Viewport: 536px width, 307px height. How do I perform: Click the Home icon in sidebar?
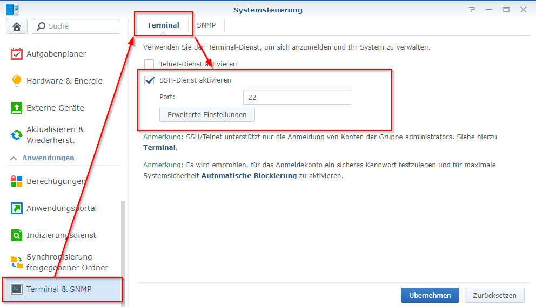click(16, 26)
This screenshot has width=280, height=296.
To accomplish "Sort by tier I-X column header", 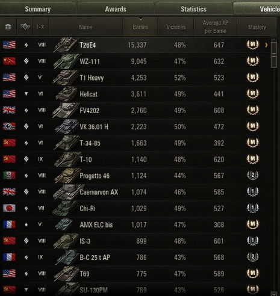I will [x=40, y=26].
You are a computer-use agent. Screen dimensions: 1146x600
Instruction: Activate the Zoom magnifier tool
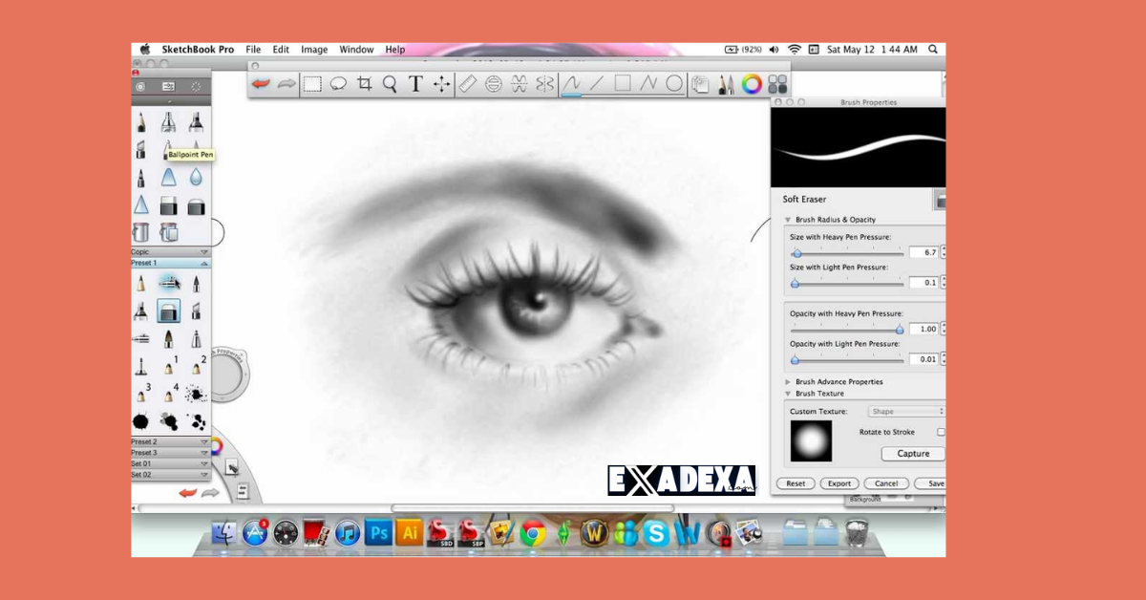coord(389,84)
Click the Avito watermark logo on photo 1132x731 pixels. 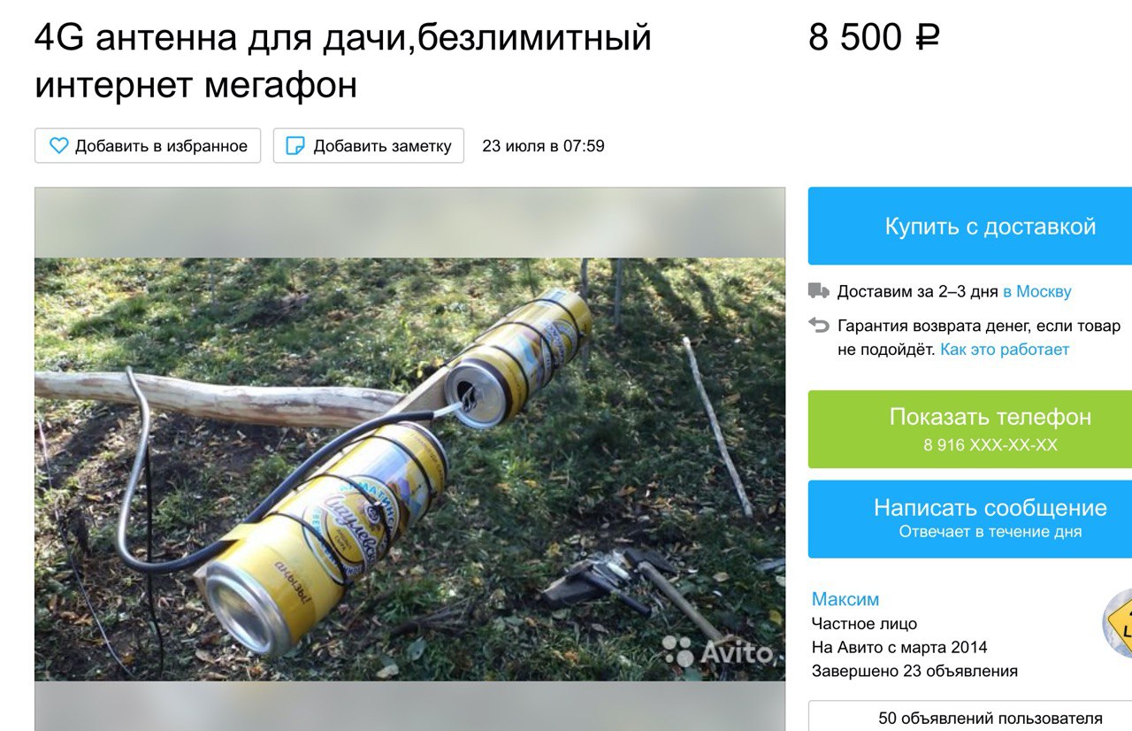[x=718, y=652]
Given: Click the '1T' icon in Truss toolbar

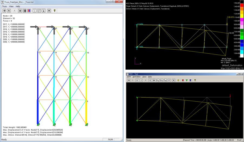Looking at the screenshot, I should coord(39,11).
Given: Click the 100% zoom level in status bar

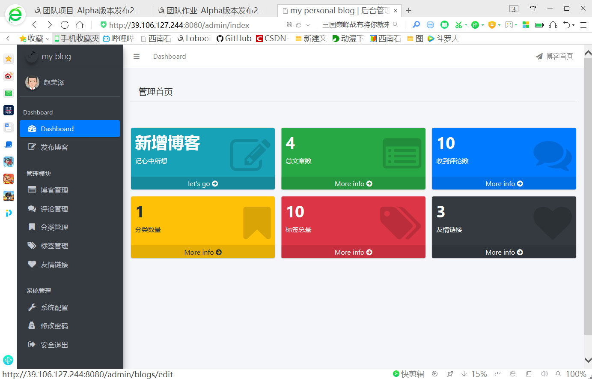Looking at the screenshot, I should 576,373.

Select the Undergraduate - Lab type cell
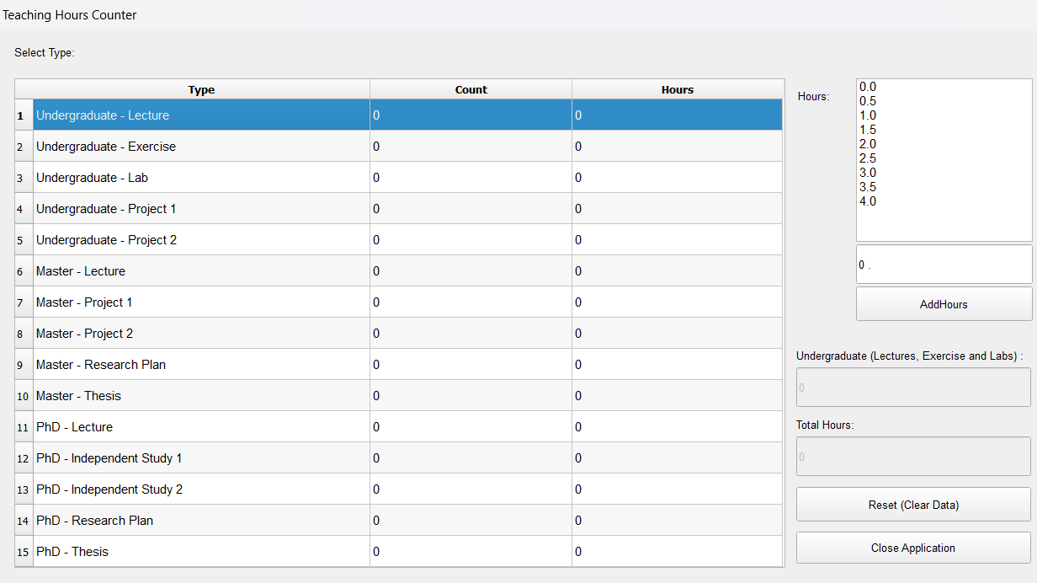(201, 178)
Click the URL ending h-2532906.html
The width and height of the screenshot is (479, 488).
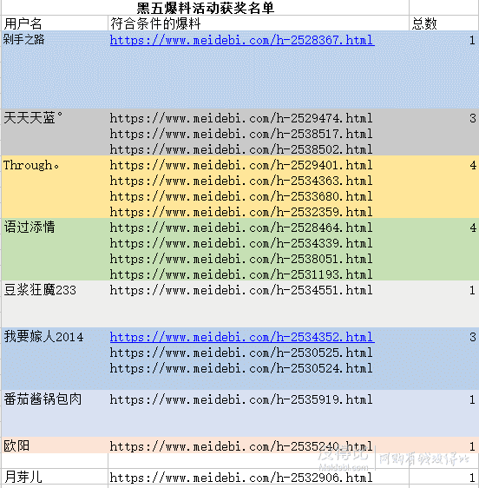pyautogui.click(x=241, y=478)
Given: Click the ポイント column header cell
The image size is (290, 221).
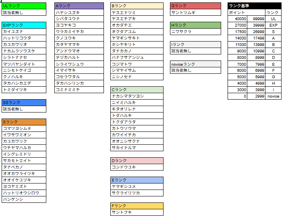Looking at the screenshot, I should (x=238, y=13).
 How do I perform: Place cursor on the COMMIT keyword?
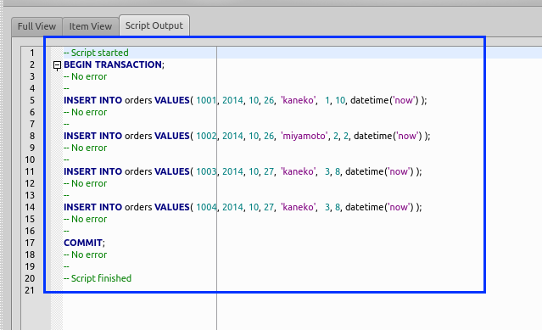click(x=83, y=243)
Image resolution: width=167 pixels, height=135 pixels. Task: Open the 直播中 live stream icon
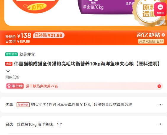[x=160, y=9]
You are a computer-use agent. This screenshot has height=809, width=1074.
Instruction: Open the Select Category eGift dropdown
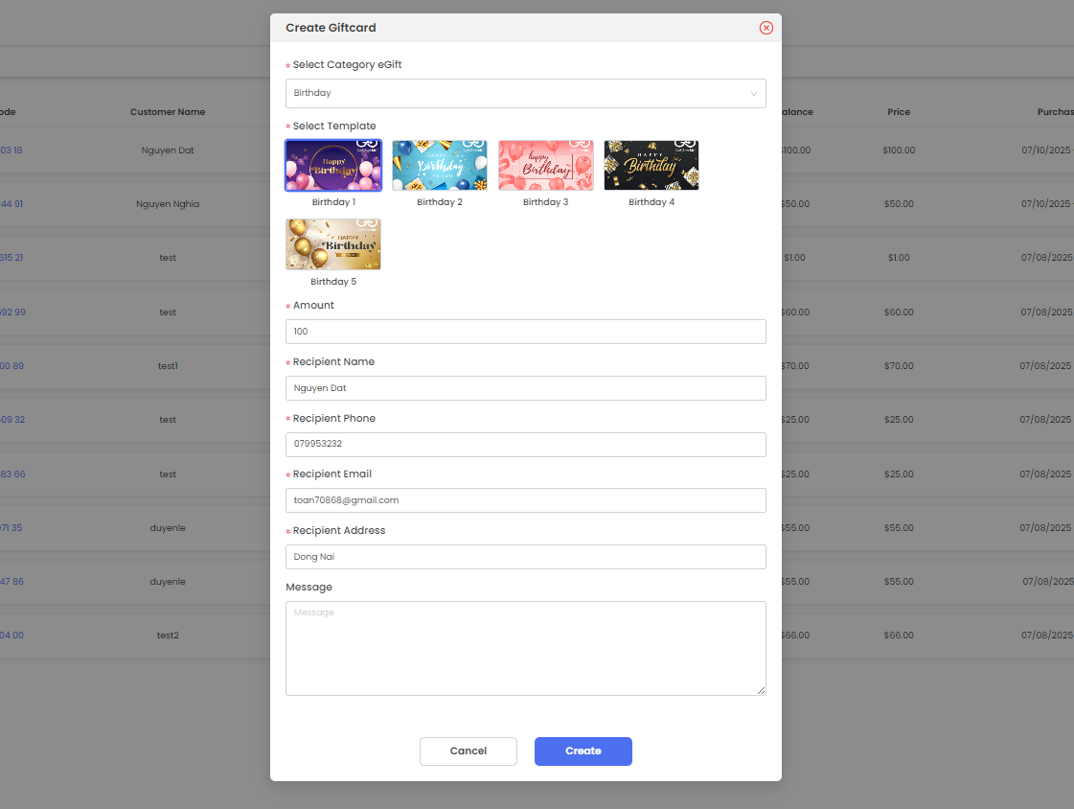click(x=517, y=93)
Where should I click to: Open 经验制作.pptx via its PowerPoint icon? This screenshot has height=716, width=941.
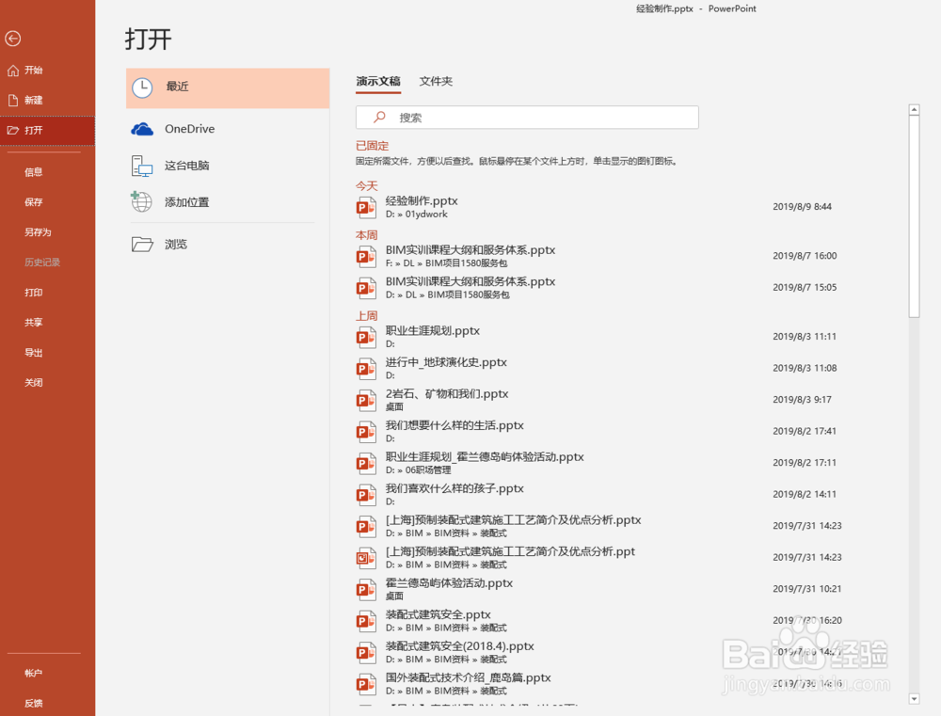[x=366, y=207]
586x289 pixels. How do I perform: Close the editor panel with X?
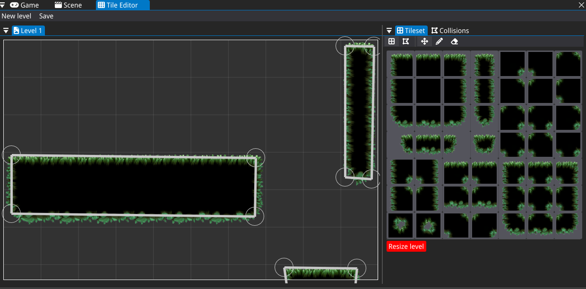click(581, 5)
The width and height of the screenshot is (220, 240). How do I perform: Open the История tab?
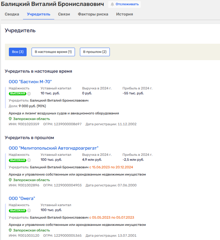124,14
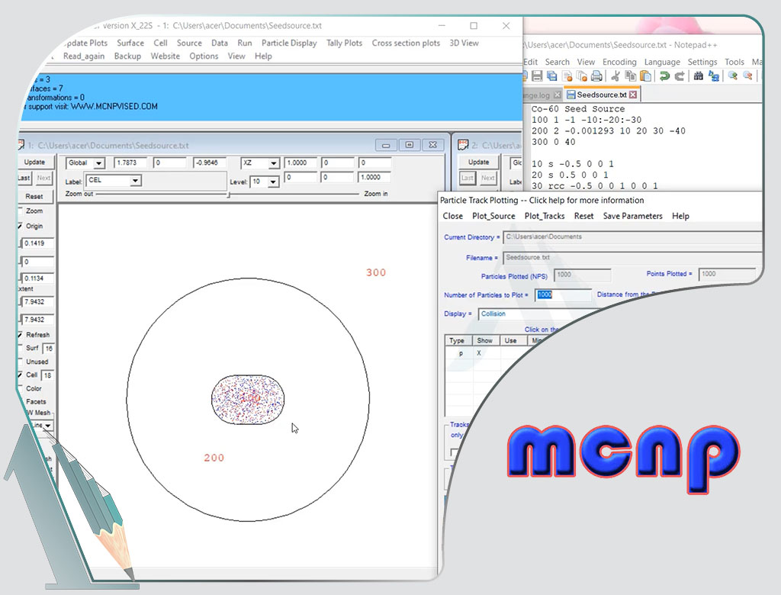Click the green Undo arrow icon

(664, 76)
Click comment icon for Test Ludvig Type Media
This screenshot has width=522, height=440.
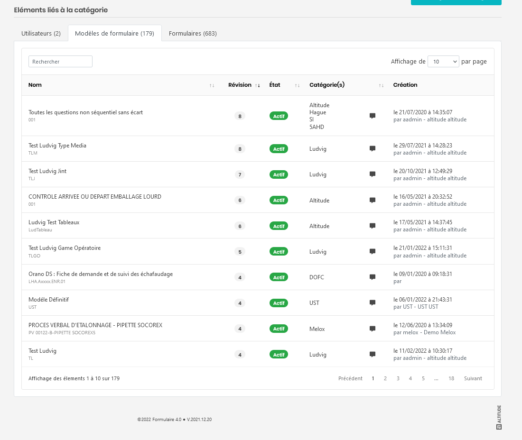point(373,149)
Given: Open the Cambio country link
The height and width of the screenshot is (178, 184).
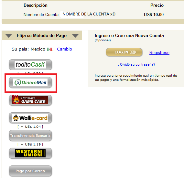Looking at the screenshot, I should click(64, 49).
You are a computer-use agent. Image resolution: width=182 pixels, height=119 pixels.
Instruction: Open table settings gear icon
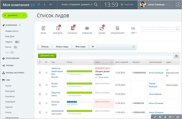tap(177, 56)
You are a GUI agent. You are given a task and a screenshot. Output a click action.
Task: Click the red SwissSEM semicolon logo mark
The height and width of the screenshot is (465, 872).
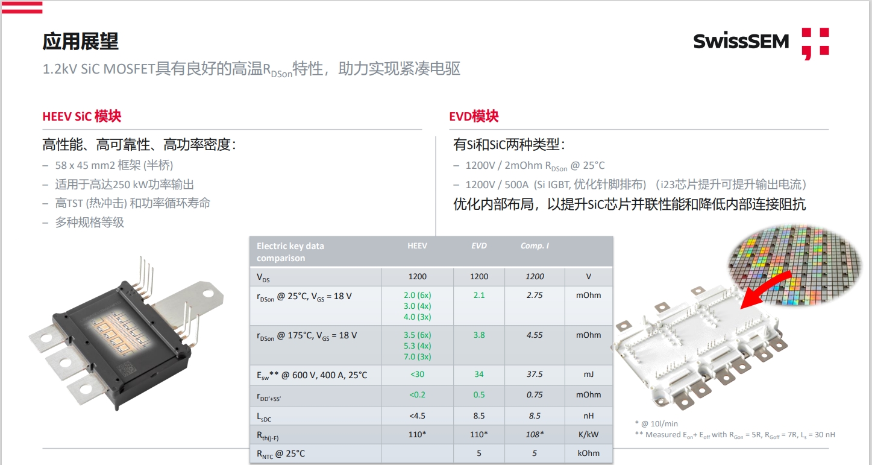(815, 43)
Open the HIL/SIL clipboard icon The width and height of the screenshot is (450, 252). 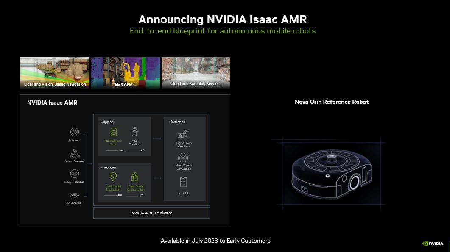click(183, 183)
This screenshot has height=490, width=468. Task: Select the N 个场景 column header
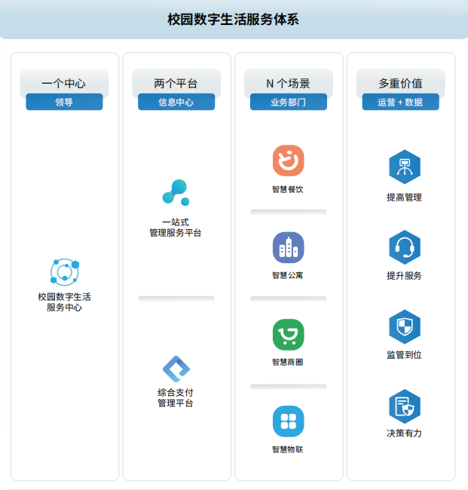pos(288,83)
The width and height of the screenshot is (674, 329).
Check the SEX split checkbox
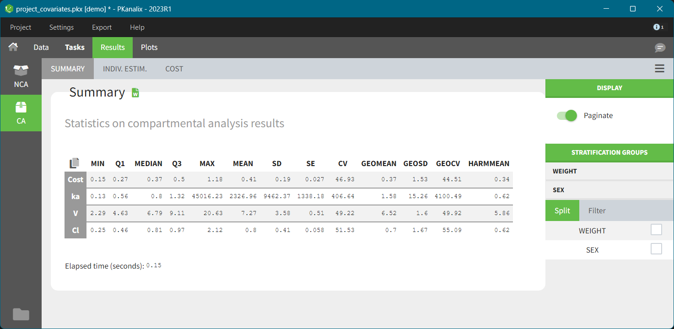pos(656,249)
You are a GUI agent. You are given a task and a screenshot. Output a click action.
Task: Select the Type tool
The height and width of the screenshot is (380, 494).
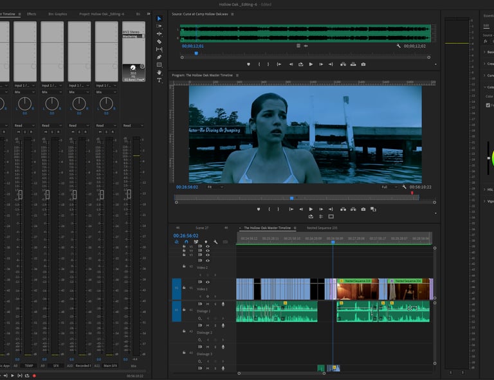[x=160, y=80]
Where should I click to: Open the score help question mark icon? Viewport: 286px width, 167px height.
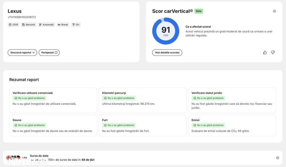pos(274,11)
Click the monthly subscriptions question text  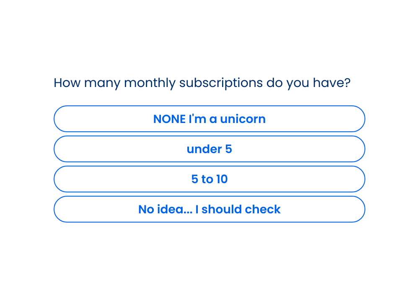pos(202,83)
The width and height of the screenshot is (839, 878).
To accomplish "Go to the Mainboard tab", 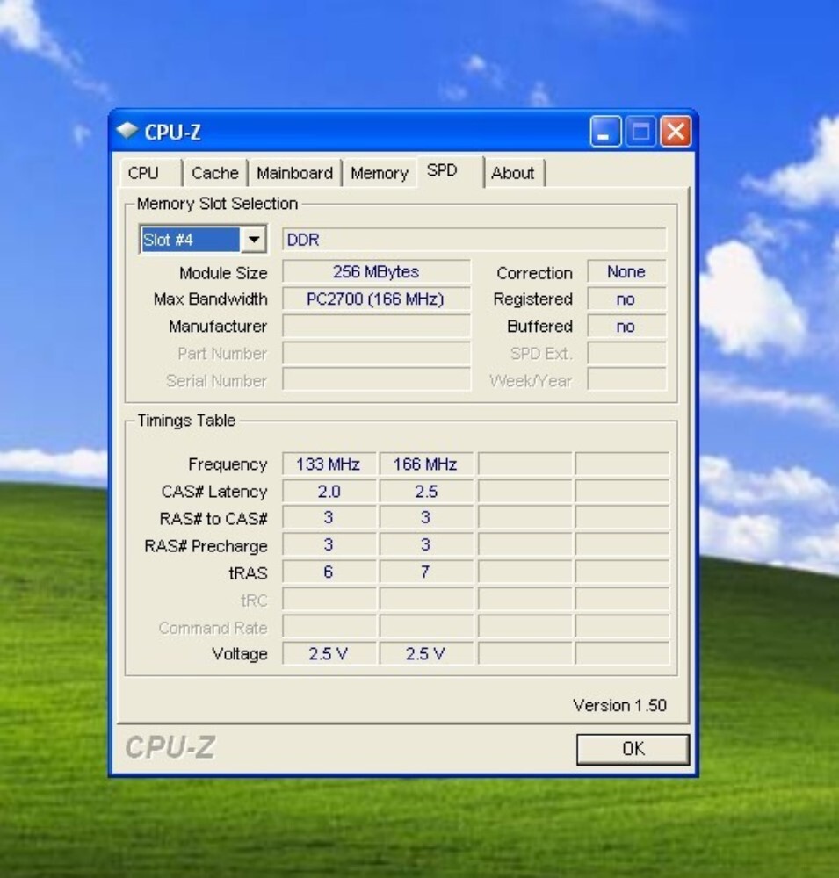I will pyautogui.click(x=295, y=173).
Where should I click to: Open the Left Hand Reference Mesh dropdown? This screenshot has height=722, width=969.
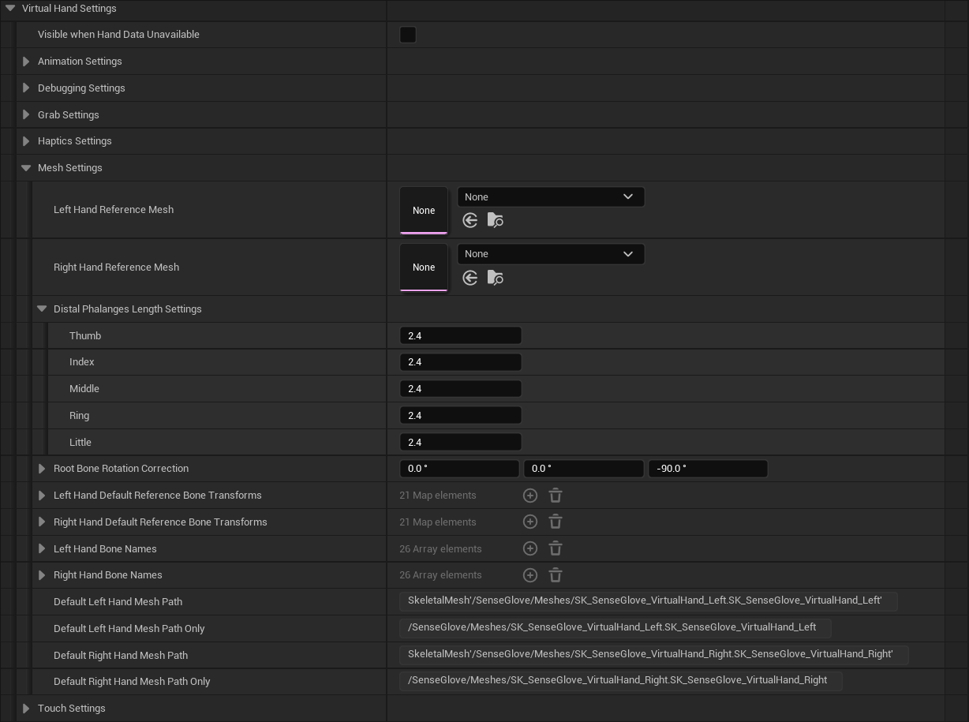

• [Your task]
In the records above, find the line containing "The width and height of the screenshot is (220, 240)." and the line containing "You are a computer-use agent. Image", then give both of them again word for word along with every line between. Omit any pictures.

• [Solution for this problem]
The width and height of the screenshot is (220, 240). How do I perform: Open the История tab?
124,14
Click the green Undo arrow icon

(664, 76)
Click comment icon for Test Ludvig Type Media
This screenshot has width=522, height=440.
point(373,149)
Given: Open the Cambio country link
The height and width of the screenshot is (178, 184).
Looking at the screenshot, I should click(64, 49).
You are a computer-use agent. Image resolution: width=182 pixels, height=119 pixels.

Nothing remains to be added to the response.